Stored dataset items
· · · ·
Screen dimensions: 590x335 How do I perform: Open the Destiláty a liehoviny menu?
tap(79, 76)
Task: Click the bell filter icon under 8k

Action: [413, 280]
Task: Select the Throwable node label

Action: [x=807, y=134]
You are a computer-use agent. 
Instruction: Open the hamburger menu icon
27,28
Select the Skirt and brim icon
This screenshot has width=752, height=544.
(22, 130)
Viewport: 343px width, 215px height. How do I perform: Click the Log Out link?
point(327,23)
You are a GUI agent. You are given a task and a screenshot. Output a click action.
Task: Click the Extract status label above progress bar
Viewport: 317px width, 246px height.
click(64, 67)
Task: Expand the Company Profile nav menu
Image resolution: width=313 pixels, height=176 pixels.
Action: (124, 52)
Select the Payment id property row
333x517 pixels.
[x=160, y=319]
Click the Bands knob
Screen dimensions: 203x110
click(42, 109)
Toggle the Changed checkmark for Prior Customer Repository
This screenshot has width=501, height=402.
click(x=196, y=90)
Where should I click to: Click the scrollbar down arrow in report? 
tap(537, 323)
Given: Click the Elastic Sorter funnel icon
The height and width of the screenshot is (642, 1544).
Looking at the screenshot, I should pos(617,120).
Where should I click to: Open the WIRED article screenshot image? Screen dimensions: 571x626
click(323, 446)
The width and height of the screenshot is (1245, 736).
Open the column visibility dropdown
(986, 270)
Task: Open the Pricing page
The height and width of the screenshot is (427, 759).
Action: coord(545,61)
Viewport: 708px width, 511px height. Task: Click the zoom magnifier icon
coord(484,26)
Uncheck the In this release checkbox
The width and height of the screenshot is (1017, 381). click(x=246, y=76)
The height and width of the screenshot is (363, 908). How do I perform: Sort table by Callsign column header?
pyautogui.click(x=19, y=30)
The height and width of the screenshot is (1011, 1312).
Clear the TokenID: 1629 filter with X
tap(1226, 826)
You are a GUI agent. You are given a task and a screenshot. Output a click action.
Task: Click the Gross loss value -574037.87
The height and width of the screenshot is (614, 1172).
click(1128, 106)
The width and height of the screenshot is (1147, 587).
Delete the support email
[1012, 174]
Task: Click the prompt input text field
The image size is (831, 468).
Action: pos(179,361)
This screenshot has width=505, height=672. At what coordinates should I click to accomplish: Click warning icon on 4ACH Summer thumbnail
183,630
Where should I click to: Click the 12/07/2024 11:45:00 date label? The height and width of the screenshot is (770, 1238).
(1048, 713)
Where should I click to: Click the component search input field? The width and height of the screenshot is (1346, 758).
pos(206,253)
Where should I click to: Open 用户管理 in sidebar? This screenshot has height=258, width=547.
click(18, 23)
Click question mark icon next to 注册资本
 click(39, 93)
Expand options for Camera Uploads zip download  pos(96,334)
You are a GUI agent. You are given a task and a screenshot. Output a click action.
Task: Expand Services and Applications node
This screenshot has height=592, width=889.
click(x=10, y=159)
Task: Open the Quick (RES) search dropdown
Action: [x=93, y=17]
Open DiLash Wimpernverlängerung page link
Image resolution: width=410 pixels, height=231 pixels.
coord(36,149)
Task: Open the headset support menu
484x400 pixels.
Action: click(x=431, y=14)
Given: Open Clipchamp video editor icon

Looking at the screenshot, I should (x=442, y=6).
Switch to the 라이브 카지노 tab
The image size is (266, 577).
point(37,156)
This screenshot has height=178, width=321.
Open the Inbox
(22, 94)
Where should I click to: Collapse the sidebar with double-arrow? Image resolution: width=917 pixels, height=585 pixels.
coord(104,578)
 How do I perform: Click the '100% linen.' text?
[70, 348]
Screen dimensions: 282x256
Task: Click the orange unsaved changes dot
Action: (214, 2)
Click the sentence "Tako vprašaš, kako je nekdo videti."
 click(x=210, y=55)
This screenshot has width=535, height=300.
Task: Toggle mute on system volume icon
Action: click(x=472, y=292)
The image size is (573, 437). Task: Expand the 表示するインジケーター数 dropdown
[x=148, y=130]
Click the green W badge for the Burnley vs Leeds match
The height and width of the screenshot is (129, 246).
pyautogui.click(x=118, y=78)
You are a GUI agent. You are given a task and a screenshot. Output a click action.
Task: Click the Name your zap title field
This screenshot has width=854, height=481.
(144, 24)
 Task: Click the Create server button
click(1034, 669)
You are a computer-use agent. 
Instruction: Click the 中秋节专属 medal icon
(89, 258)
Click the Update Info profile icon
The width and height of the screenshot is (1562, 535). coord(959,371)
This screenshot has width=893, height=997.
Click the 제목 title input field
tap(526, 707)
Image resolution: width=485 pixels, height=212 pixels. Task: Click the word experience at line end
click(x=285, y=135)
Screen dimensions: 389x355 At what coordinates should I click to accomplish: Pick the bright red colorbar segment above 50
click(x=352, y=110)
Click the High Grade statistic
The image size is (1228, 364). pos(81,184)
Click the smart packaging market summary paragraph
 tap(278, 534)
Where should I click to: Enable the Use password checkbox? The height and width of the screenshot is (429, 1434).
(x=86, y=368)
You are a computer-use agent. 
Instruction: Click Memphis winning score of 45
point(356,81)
· · · ·
→ **Required work**: Return, exactly, the lines from the first line of the records above to the line containing "Select the Payment id property row", both included.

→ **Output for this task**:
Screen dimensions: 590x335 How do I perform: Open the Destiláty a liehoviny menu?
tap(79, 76)
Task: Click the bell filter icon under 8k

Action: [413, 280]
Task: Select the Throwable node label

Action: [x=807, y=134]
You are a computer-use agent. 
Instruction: Open the hamburger menu icon
27,28
Select the Skirt and brim icon
This screenshot has width=752, height=544.
(22, 130)
Viewport: 343px width, 215px height. How do I perform: Click the Log Out link?
point(327,23)
You are a GUI agent. You are given a task and a screenshot. Output a click action.
Task: Click the Extract status label above progress bar
Viewport: 317px width, 246px height.
click(64, 67)
Task: Expand the Company Profile nav menu
Image resolution: width=313 pixels, height=176 pixels.
Action: (124, 52)
Select the Payment id property row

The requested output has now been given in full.